JS: “I don’t know if I’d say they’ve lost momentum. They really were hoping to get Josh Garnett, who ended up going to Stanford. Their class filled up so quickly, and they only had about four or five spots left midway through the season. They’re hoping to get some of the guys who are closer to signing day. They’re in good position to get Jordan Diamond. I think he’s No. 94 overall. So it seems like they’ve maybe fallen off, but they were at 21 or 22 commitments by the time the season started. They really had their run of success in the spring and summer. I’m sure they would have liked to maintain that a little bit and gotten some of those final targets like Garnett, but they’re also able to get the two receivers, [Amara] Darboh and [Jehu] Chesson, right after the season ended. So they’ve still been able to pick up some guys along the way.”

Topic 3: How has Penn State fared given all the turmoil surrounding the program and the flurry of decommitments?

JS: “My thinking for them was, if they could have just held on to their 14 commitments, that would be the main thing. They were obviously going to get some more commitments, but they weren’t going to be the top-caliber guys. If they could hold onto the 14 and add those sleeper guys who have a chance to be something at the next level, that was my expectation for them.

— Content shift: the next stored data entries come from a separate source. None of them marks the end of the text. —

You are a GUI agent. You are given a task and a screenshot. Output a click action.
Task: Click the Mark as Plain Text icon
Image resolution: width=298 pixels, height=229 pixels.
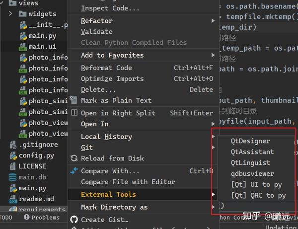point(74,101)
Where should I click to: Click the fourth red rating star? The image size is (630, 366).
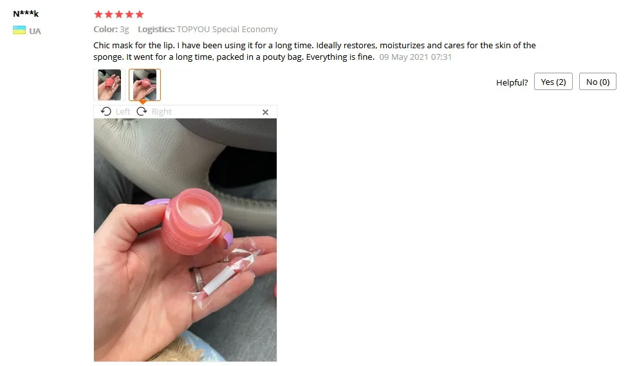pos(129,14)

I like that they got Akeel Lynch, the running back. I think he could be a good player. They’re probably a little disappointed that it looks like they’re going to miss out on [Skyler] Mornhinweg and the two Massachusetts guys in Reeves and Williams.”

TL: "I think to this point, Bill O'Brien has done a good job. But a lot of credit needs to go to that previous staff. Outside of the guys they lost to Ohio State, through all of this, they're still siting here with 18 verbal commitments. If you think about it, that's astounding. And I would say that the top third of them, athletically, can compete for a conference championship. Of course, you don't know all the intangibles and all that, but based on pure player level, this is a pretty strong class. It certainly isn't anywhere near where people would have expected it to be. ... But just to have bodies in this class, in my opinion, is a positive. [O'Brien] won't be judged on this class. He will be given a long leash, and in my opinion, it was made very clear with the timetable the administration set with this hire that the 2012 class is not the priority. If it had been, they would have hired a guy in December."